Our Journey with Autism

Thea Dirton

“I think my son has autism…” as the thought swam around in my head, I immediately wanted to reject it. However, as an educator I knew that early detection and action was the key. After discussing the thought with my husband and mother and having my fears dismissed, I delayed the inevitable for months. Then an autistic characteristic that could not be denied presented itself. My 11 month old son already over-reacted to loud noises, started talking extremely early (six months), and liked repetitive actions-such as flipping the light switch of/on, all autistic characteristics that could be attributed to any 11 month old. However, when he went mute shortly before his 1st birthday, my fears were realized.

Against the advice of several people, I consulted with a friend who was a speech therapist, she referred me to an agency that specialized in early intervention. This agency was the saving grace for my son. Because I had the guts to go against my loved ones and fight for my son, he was able to get the support that he needed at an early stage in his growth and development. The agency provided my son with an early interventionist who came to our home once a week to work with my son and who collaborated with me to get the full support that we needed. He received in home speech therapy, occupational therapy, testing to receive the autism diagnosis, hearing and vision screening, glasses, and special education services in the school system at no cost to us.

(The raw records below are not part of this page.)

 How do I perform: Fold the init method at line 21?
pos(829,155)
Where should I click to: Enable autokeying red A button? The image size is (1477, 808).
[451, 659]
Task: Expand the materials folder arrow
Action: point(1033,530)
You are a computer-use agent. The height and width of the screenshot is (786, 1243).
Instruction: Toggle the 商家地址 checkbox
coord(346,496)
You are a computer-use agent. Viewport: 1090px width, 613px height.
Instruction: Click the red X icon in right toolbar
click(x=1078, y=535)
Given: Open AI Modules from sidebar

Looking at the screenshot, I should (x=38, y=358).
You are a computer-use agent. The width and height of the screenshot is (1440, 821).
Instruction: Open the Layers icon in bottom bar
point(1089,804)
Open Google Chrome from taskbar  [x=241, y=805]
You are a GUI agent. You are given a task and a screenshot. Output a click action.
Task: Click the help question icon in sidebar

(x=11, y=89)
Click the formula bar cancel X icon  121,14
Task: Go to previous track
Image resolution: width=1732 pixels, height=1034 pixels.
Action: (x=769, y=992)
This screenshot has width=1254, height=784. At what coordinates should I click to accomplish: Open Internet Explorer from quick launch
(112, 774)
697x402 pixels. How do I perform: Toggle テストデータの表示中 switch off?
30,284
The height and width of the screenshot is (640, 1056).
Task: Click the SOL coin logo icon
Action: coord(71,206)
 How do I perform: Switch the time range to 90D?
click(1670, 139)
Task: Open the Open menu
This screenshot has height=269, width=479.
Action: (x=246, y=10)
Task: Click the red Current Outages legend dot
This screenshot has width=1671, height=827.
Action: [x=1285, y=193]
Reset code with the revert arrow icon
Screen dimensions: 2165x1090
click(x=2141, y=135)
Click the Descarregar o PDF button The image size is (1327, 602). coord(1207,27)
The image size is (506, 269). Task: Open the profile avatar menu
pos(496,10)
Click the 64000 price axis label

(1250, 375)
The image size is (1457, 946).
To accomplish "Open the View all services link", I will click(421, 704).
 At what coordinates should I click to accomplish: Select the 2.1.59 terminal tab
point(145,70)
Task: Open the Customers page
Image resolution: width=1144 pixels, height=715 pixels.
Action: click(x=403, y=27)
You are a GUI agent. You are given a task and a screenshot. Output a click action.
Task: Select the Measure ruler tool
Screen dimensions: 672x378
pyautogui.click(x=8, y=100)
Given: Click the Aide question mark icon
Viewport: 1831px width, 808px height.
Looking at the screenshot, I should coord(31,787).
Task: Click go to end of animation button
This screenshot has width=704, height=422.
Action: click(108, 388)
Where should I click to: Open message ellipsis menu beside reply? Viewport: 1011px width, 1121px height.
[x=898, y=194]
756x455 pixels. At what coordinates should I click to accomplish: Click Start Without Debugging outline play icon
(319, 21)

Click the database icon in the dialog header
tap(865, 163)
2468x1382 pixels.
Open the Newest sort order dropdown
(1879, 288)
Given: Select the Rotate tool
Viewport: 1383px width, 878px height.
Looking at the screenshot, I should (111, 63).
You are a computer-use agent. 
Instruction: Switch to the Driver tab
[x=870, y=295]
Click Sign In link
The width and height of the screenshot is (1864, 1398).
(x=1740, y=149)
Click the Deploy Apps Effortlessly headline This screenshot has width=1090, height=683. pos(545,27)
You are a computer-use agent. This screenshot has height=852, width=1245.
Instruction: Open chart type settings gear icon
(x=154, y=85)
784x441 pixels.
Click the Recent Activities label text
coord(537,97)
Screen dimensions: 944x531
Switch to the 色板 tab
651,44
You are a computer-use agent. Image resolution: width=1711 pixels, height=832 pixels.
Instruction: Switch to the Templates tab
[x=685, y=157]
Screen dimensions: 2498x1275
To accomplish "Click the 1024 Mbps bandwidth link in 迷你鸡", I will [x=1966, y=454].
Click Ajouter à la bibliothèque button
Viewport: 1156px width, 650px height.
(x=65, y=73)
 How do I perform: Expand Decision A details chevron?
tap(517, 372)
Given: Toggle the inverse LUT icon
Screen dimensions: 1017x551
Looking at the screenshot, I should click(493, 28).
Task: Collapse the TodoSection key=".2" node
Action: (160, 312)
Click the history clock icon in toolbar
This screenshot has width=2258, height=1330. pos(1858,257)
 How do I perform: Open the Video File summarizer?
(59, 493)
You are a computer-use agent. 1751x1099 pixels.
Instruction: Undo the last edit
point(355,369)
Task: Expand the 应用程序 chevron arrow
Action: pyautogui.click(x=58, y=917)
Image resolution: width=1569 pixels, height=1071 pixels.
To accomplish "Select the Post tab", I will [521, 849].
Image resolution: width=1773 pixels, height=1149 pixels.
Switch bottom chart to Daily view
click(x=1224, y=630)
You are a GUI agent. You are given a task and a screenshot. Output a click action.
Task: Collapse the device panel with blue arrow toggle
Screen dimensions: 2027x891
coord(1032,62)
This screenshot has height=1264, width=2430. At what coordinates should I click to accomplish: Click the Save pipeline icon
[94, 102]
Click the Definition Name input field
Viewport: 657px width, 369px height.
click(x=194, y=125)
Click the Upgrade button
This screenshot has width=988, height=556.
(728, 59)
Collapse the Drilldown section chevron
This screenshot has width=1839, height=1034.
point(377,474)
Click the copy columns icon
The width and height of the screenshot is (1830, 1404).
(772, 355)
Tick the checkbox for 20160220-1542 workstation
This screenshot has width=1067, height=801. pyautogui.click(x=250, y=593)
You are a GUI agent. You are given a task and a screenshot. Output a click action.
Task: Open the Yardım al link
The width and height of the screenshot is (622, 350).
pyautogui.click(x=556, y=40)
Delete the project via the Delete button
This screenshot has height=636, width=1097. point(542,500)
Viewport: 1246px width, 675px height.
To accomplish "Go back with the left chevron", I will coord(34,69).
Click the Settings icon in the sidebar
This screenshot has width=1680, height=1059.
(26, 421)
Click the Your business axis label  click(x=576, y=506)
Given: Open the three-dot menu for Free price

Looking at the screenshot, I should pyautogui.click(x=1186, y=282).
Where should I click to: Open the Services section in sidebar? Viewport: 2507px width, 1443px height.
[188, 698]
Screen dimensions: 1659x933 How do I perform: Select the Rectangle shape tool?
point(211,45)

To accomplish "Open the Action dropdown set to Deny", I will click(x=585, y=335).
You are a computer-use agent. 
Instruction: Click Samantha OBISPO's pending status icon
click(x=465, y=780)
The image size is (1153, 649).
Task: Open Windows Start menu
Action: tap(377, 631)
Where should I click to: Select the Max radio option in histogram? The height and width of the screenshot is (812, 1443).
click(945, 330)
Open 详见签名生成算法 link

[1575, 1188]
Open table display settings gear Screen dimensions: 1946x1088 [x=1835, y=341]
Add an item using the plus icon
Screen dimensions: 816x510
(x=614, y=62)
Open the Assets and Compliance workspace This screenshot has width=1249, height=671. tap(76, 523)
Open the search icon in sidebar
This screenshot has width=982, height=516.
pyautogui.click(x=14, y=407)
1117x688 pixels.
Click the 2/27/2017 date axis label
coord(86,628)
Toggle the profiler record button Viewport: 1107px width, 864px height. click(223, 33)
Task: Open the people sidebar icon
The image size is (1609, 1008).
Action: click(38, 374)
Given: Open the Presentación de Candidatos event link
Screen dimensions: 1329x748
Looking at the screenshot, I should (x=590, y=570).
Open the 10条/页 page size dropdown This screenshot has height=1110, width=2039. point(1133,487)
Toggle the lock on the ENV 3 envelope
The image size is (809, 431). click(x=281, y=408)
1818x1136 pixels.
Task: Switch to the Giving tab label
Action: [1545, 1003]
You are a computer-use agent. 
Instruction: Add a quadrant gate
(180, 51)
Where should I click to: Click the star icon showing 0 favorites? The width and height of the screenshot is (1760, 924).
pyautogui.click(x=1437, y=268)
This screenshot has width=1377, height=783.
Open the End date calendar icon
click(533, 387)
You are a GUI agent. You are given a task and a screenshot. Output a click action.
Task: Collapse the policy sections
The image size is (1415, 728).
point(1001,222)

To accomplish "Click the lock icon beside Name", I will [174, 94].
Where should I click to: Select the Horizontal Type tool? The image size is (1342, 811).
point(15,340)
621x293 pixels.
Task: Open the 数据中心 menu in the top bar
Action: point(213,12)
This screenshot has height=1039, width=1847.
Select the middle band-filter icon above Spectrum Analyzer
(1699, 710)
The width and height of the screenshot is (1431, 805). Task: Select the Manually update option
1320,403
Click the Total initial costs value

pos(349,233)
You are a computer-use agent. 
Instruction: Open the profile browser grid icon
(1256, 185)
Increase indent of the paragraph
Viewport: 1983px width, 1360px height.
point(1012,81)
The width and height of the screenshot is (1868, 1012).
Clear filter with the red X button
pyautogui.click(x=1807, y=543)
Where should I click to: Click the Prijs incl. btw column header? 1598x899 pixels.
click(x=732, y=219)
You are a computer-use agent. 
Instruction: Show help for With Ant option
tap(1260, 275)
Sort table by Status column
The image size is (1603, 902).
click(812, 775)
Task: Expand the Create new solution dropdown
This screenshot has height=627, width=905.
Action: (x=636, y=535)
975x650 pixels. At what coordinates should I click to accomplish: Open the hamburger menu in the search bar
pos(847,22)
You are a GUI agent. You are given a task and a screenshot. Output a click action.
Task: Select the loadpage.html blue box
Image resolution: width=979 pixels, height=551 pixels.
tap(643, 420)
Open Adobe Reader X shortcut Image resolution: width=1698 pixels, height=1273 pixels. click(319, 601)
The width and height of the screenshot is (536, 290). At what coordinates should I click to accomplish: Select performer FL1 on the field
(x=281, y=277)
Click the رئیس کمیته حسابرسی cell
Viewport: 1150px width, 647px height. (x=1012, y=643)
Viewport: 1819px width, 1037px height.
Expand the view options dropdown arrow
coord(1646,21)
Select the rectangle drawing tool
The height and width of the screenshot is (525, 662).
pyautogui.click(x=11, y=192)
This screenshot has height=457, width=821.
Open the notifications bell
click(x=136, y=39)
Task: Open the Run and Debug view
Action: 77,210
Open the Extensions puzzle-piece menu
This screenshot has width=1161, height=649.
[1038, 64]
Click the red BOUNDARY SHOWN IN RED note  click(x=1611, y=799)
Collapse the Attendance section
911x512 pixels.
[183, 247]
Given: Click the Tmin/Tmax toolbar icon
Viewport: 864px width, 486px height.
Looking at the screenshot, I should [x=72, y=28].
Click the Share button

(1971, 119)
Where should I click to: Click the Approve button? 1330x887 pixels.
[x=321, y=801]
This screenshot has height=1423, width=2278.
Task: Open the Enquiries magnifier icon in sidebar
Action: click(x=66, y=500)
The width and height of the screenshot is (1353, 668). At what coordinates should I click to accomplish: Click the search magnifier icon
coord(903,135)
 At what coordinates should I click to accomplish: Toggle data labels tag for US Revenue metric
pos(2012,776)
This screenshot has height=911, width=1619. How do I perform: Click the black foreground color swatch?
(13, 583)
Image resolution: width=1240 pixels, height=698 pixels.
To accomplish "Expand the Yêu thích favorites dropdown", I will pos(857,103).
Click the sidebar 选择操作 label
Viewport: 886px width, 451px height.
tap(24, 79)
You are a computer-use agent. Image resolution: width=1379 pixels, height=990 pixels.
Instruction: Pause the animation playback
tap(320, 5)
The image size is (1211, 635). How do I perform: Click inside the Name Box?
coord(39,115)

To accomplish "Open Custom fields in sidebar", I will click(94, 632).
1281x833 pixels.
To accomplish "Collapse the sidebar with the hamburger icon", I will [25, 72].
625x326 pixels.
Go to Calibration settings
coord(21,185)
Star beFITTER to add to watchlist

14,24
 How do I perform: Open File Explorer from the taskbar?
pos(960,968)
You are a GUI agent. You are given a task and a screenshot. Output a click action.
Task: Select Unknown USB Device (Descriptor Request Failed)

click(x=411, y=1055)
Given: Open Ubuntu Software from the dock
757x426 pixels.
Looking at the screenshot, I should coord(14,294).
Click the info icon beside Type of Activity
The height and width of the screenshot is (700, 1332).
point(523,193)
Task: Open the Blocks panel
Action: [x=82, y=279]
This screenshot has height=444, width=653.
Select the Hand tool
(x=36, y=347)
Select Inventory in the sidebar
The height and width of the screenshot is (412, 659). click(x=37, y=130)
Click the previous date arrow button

My goal at the beginning of the process was to have my son enrolled into a regular education, K-5, classroom. I made this known to everyone whom my son and I came into contact with. I believed that because the autism was detected early and mainly affected his social-emotional skills that he could learn the skills that he needed in order to not become another bright African-American boy being undeserved by the special educational system. I also believed that my dedication to this goal, which included modeling speech, emotions, social interactions and allowing him opportunities to practice would provide the force and energy needed along with the energy of others involved, whom I made sure were supportive of this goal, to reach the goal.

Two weeks ago, at a meeting with 12 other people, it was announced that my son would enter K-4 in a regular education classroom. This was not a surprise to me because I have been in almost constant contact with my son’s teachers. I have had to email, call, decline, disagree with, check on and in, and other actions essential to reaching this goal. Though he will continue to have some special education services, he will be able to be challenged in a regular education classroom.

I write about our journey because of the tremendous amount of effort that I have had to put into reaching this goal. Being involved in your child’s education is the most important thing that you can do to help them be successful, I say this not only as a parent of a child with autism, but as teacher and parent in general. It is our job to speak up for our children, set goals for their academic success whatever it may be, lay the foundation for future success, and continue ensuring that progress is made. Accepting status quo or the opinion of another without discussing, checking progress, and offering support is a disservice to a child, a disservice which may set them back for life. Back for life.